Exercise prompt
The whole listing below is to be returned without alteration.

Data section
•••••
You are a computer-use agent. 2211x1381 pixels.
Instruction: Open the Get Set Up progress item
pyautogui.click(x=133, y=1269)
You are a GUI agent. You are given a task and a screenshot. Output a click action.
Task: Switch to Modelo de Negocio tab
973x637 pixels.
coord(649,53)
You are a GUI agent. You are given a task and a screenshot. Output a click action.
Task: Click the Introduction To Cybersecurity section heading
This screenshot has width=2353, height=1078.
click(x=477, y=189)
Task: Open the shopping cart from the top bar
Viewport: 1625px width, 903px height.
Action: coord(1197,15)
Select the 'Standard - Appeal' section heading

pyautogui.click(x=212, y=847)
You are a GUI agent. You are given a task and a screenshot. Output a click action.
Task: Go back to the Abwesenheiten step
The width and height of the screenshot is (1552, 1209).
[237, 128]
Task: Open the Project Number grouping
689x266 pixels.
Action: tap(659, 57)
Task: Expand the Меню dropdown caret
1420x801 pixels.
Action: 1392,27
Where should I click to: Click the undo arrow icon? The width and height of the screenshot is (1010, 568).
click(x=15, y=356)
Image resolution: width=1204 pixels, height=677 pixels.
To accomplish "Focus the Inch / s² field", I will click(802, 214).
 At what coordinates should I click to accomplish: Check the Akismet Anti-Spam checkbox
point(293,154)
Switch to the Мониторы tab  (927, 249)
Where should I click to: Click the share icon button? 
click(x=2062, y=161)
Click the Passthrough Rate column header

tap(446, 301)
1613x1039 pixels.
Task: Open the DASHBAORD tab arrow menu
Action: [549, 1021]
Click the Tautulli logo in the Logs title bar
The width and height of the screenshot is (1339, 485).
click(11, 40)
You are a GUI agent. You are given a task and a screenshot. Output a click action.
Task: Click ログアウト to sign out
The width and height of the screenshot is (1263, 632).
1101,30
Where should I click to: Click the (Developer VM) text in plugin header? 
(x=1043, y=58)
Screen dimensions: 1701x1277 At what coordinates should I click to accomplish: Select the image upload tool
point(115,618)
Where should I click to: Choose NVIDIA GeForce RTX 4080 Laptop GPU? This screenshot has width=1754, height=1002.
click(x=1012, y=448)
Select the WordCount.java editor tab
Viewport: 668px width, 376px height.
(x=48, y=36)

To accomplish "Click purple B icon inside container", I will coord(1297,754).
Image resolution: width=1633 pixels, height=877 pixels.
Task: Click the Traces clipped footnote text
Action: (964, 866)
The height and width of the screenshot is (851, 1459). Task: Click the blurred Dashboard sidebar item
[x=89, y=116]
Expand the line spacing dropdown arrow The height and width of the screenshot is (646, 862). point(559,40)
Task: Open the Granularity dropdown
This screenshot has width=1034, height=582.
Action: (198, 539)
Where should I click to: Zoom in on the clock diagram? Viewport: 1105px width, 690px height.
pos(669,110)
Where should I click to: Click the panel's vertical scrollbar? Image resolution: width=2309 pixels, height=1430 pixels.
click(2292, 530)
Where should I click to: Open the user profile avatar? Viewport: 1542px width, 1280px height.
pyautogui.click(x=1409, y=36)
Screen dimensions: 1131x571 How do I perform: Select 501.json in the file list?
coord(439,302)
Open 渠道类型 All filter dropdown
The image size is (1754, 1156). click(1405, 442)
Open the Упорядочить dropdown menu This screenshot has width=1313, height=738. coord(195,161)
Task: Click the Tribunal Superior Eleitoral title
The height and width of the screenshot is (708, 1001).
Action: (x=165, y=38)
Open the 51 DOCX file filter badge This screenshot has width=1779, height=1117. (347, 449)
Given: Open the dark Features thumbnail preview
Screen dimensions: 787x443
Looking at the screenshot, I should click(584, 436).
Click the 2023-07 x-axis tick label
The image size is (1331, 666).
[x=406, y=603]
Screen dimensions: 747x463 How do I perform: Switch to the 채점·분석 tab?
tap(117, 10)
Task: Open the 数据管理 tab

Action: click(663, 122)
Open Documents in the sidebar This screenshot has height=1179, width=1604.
•••••
Response to this exercise
You are a computer-use agent. 2211x1381 pixels.
Instruction: Open the Get Set Up progress item
pyautogui.click(x=133, y=1269)
You are a GUI agent. You are given a task and a screenshot. Output a click action.
Task: Switch to Modelo de Negocio tab
973x637 pixels.
coord(649,53)
You are a GUI agent. You are given a task and a screenshot. Output a click action.
Task: Click the Introduction To Cybersecurity section heading
This screenshot has width=2353, height=1078.
click(x=477, y=189)
Task: Open the shopping cart from the top bar
Viewport: 1625px width, 903px height.
Action: coord(1197,15)
Select the 'Standard - Appeal' section heading

pyautogui.click(x=212, y=847)
You are a GUI agent. You are given a task and a screenshot. Output a click action.
Task: Go back to the Abwesenheiten step
The width and height of the screenshot is (1552, 1209).
[237, 128]
Task: Open the Project Number grouping
689x266 pixels.
Action: tap(659, 57)
Task: Expand the Меню dropdown caret
1420x801 pixels.
Action: 1392,27
Where should I click to: Click the undo arrow icon? The width and height of the screenshot is (1010, 568).
click(x=15, y=356)
Image resolution: width=1204 pixels, height=677 pixels.
To accomplish "Focus the Inch / s² field", I will click(802, 214).
 At what coordinates should I click to accomplish: Check the Akismet Anti-Spam checkbox
point(293,154)
Switch to the Мониторы tab  (927, 249)
Where should I click to: Click the share icon button? 
click(x=2062, y=161)
Click the Passthrough Rate column header

tap(446, 301)
1613x1039 pixels.
Task: Open the DASHBAORD tab arrow menu
Action: [549, 1021]
Click the Tautulli logo in the Logs title bar
The width and height of the screenshot is (1339, 485).
click(11, 40)
You are a GUI agent. You are given a task and a screenshot. Output a click action.
Task: Click ログアウト to sign out
The width and height of the screenshot is (1263, 632).
1101,30
Where should I click to: Click the (Developer VM) text in plugin header? 
(x=1043, y=58)
Screen dimensions: 1701x1277 At what coordinates should I click to accomplish: Select the image upload tool
point(115,618)
Where should I click to: Choose NVIDIA GeForce RTX 4080 Laptop GPU? This screenshot has width=1754, height=1002.
click(x=1012, y=448)
Select the WordCount.java editor tab
Viewport: 668px width, 376px height.
(x=48, y=36)

To accomplish "Click purple B icon inside container", I will coord(1297,754).
Image resolution: width=1633 pixels, height=877 pixels.
Task: Click the Traces clipped footnote text
Action: (964, 866)
The height and width of the screenshot is (851, 1459). Task: Click the blurred Dashboard sidebar item
[x=89, y=116]
Expand the line spacing dropdown arrow The height and width of the screenshot is (646, 862). point(559,40)
Task: Open the Granularity dropdown
This screenshot has width=1034, height=582.
Action: (198, 539)
Where should I click to: Zoom in on the clock diagram? Viewport: 1105px width, 690px height.
pos(669,110)
Where should I click to: Click the panel's vertical scrollbar? Image resolution: width=2309 pixels, height=1430 pixels.
click(2292, 530)
Where should I click to: Open the user profile avatar? Viewport: 1542px width, 1280px height.
pyautogui.click(x=1409, y=36)
Screen dimensions: 1131x571 How do I perform: Select 501.json in the file list?
coord(439,302)
Open 渠道类型 All filter dropdown
The image size is (1754, 1156). click(1405, 442)
Open the Упорядочить dropdown menu This screenshot has width=1313, height=738. coord(195,161)
Task: Click the Tribunal Superior Eleitoral title
The height and width of the screenshot is (708, 1001).
Action: (x=165, y=38)
Open the 51 DOCX file filter badge This screenshot has width=1779, height=1117. (347, 449)
Given: Open the dark Features thumbnail preview
Screen dimensions: 787x443
Looking at the screenshot, I should click(584, 436).
Click the 2023-07 x-axis tick label
The image size is (1331, 666).
[x=406, y=603]
Screen dimensions: 747x463 How do I perform: Switch to the 채점·분석 tab?
tap(117, 10)
Task: Open the 数据管理 tab

Action: click(663, 122)
Open Documents in the sidebar This screenshot has height=1179, width=1604.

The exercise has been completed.